══ Dataset excerpts

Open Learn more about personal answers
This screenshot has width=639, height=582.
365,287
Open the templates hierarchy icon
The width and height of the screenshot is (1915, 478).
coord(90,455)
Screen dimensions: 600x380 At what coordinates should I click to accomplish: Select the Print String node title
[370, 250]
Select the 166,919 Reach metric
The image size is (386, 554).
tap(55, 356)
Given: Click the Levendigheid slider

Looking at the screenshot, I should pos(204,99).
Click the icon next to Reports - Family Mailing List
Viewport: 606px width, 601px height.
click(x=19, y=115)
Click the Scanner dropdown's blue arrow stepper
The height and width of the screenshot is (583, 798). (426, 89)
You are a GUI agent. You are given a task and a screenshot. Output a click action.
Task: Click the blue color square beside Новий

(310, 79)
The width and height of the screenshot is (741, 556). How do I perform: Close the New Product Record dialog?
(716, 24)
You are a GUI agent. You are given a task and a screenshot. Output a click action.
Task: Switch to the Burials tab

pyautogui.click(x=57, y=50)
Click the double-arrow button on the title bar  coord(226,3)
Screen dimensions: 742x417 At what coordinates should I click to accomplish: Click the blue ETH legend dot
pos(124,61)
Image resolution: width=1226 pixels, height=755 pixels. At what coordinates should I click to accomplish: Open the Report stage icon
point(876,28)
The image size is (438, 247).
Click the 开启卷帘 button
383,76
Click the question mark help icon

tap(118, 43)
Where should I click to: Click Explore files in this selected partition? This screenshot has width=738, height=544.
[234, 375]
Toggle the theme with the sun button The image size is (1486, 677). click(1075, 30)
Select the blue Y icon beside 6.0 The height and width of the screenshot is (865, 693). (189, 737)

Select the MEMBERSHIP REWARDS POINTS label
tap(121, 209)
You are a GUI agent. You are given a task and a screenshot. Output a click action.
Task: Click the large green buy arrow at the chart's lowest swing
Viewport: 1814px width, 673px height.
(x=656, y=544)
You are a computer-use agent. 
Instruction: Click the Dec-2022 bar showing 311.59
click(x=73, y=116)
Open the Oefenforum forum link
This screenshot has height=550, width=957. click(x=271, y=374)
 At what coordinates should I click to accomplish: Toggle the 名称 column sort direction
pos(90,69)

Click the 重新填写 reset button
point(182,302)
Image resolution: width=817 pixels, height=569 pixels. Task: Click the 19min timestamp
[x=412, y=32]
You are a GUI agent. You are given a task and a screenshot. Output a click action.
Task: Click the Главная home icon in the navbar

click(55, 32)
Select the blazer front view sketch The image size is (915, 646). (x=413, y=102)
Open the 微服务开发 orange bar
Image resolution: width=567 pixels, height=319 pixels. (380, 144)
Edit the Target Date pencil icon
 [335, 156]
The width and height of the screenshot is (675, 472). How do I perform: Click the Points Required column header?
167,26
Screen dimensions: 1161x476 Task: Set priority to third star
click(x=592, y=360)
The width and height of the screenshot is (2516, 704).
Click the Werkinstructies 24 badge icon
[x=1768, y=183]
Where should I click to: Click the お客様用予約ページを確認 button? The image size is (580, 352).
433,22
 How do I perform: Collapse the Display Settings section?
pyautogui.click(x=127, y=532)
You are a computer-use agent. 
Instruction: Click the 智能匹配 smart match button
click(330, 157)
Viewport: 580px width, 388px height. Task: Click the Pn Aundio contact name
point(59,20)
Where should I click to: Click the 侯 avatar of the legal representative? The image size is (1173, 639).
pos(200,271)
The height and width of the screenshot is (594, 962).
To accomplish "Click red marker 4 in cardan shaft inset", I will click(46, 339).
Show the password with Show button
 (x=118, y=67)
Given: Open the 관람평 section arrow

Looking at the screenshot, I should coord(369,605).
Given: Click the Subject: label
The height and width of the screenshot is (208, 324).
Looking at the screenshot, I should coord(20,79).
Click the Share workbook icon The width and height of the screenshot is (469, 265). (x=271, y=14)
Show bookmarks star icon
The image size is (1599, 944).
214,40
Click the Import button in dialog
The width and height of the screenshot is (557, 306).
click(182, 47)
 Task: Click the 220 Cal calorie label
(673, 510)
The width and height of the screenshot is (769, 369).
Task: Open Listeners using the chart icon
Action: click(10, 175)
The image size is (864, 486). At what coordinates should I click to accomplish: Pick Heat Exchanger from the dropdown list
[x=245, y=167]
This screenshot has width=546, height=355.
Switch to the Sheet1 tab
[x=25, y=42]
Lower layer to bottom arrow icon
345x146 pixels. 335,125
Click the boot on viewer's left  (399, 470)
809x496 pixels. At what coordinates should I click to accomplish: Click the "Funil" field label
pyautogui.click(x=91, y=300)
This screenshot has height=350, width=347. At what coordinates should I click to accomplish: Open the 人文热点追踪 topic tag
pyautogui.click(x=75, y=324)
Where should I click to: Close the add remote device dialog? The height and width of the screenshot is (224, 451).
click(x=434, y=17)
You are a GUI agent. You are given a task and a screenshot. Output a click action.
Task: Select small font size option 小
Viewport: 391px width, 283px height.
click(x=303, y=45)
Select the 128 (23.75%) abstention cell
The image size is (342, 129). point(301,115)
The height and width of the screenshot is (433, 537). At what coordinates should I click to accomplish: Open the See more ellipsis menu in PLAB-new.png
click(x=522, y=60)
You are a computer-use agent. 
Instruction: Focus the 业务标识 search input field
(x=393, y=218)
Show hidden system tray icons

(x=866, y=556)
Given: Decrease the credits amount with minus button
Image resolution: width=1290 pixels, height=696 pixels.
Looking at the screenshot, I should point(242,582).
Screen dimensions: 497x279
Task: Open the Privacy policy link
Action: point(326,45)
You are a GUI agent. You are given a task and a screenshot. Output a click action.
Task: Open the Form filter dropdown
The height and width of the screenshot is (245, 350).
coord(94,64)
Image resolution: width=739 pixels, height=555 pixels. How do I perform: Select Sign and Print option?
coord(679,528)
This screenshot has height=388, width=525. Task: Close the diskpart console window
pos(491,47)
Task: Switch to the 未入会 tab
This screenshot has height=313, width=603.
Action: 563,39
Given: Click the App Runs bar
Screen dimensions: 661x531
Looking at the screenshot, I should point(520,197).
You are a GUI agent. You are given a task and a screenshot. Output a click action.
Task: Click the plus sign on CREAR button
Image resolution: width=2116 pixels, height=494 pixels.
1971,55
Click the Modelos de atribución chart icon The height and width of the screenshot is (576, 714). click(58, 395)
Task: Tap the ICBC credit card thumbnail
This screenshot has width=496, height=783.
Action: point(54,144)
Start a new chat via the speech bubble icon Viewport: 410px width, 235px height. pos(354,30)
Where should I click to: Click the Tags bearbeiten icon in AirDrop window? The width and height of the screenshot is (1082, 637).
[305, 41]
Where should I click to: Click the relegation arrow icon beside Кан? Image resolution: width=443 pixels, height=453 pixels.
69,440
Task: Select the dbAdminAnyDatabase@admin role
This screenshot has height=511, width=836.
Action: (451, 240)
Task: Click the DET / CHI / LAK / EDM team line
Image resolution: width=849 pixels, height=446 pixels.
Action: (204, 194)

════

Requirement: Without omitting any record, transcribe the data exactly.

Output for this task:
Open Learn more about personal answers
This screenshot has width=639, height=582.
365,287
Open the templates hierarchy icon
The width and height of the screenshot is (1915, 478).
coord(90,455)
Screen dimensions: 600x380 At what coordinates should I click to accomplish: Select the Print String node title
[370, 250]
Select the 166,919 Reach metric
The image size is (386, 554).
tap(55, 356)
Given: Click the Levendigheid slider

Looking at the screenshot, I should pos(204,99).
Click the icon next to Reports - Family Mailing List
Viewport: 606px width, 601px height.
click(x=19, y=115)
Click the Scanner dropdown's blue arrow stepper
The height and width of the screenshot is (583, 798). (426, 89)
You are a GUI agent. You are given a task and a screenshot. Output a click action.
Task: Click the blue color square beside Новий

(310, 79)
The width and height of the screenshot is (741, 556). How do I perform: Close the New Product Record dialog?
(716, 24)
You are a GUI agent. You are given a task and a screenshot. Output a click action.
Task: Switch to the Burials tab

pyautogui.click(x=57, y=50)
Click the double-arrow button on the title bar  coord(226,3)
Screen dimensions: 742x417 At what coordinates should I click to accomplish: Click the blue ETH legend dot
pos(124,61)
Image resolution: width=1226 pixels, height=755 pixels. At what coordinates should I click to accomplish: Open the Report stage icon
point(876,28)
The image size is (438, 247).
Click the 开启卷帘 button
383,76
Click the question mark help icon

tap(118, 43)
Where should I click to: Click Explore files in this selected partition? This screenshot has width=738, height=544.
[234, 375]
Toggle the theme with the sun button The image size is (1486, 677). click(1075, 30)
Select the blue Y icon beside 6.0 The height and width of the screenshot is (865, 693). (189, 737)

Select the MEMBERSHIP REWARDS POINTS label
tap(121, 209)
You are a GUI agent. You are given a task and a screenshot. Output a click action.
Task: Click the large green buy arrow at the chart's lowest swing
Viewport: 1814px width, 673px height.
(x=656, y=544)
You are a computer-use agent. 
Instruction: Click the Dec-2022 bar showing 311.59
click(x=73, y=116)
Open the Oefenforum forum link
This screenshot has height=550, width=957. click(x=271, y=374)
 At what coordinates should I click to accomplish: Toggle the 名称 column sort direction
pos(90,69)

Click the 重新填写 reset button
point(182,302)
Image resolution: width=817 pixels, height=569 pixels. Task: Click the 19min timestamp
[x=412, y=32]
You are a GUI agent. You are given a task and a screenshot. Output a click action.
Task: Click the Главная home icon in the navbar

click(55, 32)
Select the blazer front view sketch The image size is (915, 646). (x=413, y=102)
Open the 微服务开发 orange bar
Image resolution: width=567 pixels, height=319 pixels. (380, 144)
Edit the Target Date pencil icon
 [335, 156]
The width and height of the screenshot is (675, 472). How do I perform: Click the Points Required column header?
167,26
Screen dimensions: 1161x476 Task: Set priority to third star
click(x=592, y=360)
The width and height of the screenshot is (2516, 704).
Click the Werkinstructies 24 badge icon
[x=1768, y=183]
Where should I click to: Click the お客様用予約ページを確認 button? The image size is (580, 352).
433,22
 How do I perform: Collapse the Display Settings section?
pyautogui.click(x=127, y=532)
You are a computer-use agent. 
Instruction: Click the 智能匹配 smart match button
click(330, 157)
Viewport: 580px width, 388px height. Task: Click the Pn Aundio contact name
point(59,20)
Where should I click to: Click the 侯 avatar of the legal representative? The image size is (1173, 639).
pos(200,271)
The height and width of the screenshot is (594, 962).
To accomplish "Click red marker 4 in cardan shaft inset", I will click(46, 339).
Show the password with Show button
 (x=118, y=67)
Given: Open the 관람평 section arrow

Looking at the screenshot, I should coord(369,605).
Given: Click the Subject: label
The height and width of the screenshot is (208, 324).
Looking at the screenshot, I should coord(20,79).
Click the Share workbook icon The width and height of the screenshot is (469, 265). (x=271, y=14)
Show bookmarks star icon
The image size is (1599, 944).
214,40
Click the Import button in dialog
The width and height of the screenshot is (557, 306).
click(182, 47)
 Task: Click the 220 Cal calorie label
(673, 510)
The width and height of the screenshot is (769, 369).
Task: Open Listeners using the chart icon
Action: click(10, 175)
The image size is (864, 486). At what coordinates should I click to accomplish: Pick Heat Exchanger from the dropdown list
[x=245, y=167]
This screenshot has width=546, height=355.
Switch to the Sheet1 tab
[x=25, y=42]
Lower layer to bottom arrow icon
345x146 pixels. 335,125
Click the boot on viewer's left  (399, 470)
809x496 pixels. At what coordinates should I click to accomplish: Click the "Funil" field label
pyautogui.click(x=91, y=300)
This screenshot has height=350, width=347. At what coordinates should I click to accomplish: Open the 人文热点追踪 topic tag
pyautogui.click(x=75, y=324)
Where should I click to: Close the add remote device dialog? The height and width of the screenshot is (224, 451).
click(x=434, y=17)
You are a GUI agent. You are given a task and a screenshot. Output a click action.
Task: Select small font size option 小
Viewport: 391px width, 283px height.
click(x=303, y=45)
Select the 128 (23.75%) abstention cell
The image size is (342, 129). point(301,115)
The height and width of the screenshot is (433, 537). At what coordinates should I click to accomplish: Open the See more ellipsis menu in PLAB-new.png
click(x=522, y=60)
You are a computer-use agent. 
Instruction: Focus the 业务标识 search input field
(x=393, y=218)
Show hidden system tray icons

(x=866, y=556)
Given: Decrease the credits amount with minus button
Image resolution: width=1290 pixels, height=696 pixels.
Looking at the screenshot, I should point(242,582).
Screen dimensions: 497x279
Task: Open the Privacy policy link
Action: point(326,45)
You are a GUI agent. You are given a task and a screenshot. Output a click action.
Task: Open the Form filter dropdown
The height and width of the screenshot is (245, 350).
coord(94,64)
Image resolution: width=739 pixels, height=555 pixels. How do I perform: Select Sign and Print option?
coord(679,528)
This screenshot has height=388, width=525. Task: Close the diskpart console window
pos(491,47)
Task: Switch to the 未入会 tab
This screenshot has height=313, width=603.
Action: 563,39
Given: Click the App Runs bar
Screen dimensions: 661x531
Looking at the screenshot, I should point(520,197).
You are a GUI agent. You are given a task and a screenshot. Output a click action.
Task: Click the plus sign on CREAR button
Image resolution: width=2116 pixels, height=494 pixels.
1971,55
Click the Modelos de atribución chart icon The height and width of the screenshot is (576, 714). click(58, 395)
Task: Tap the ICBC credit card thumbnail
This screenshot has width=496, height=783.
Action: point(54,144)
Start a new chat via the speech bubble icon Viewport: 410px width, 235px height. pos(354,30)
Where should I click to: Click the Tags bearbeiten icon in AirDrop window? The width and height of the screenshot is (1082, 637).
[305, 41]
Where should I click to: Click the relegation arrow icon beside Кан? Image resolution: width=443 pixels, height=453 pixels.
69,440
Task: Select the dbAdminAnyDatabase@admin role
This screenshot has height=511, width=836.
Action: (451, 240)
Task: Click the DET / CHI / LAK / EDM team line
Image resolution: width=849 pixels, height=446 pixels.
Action: (204, 194)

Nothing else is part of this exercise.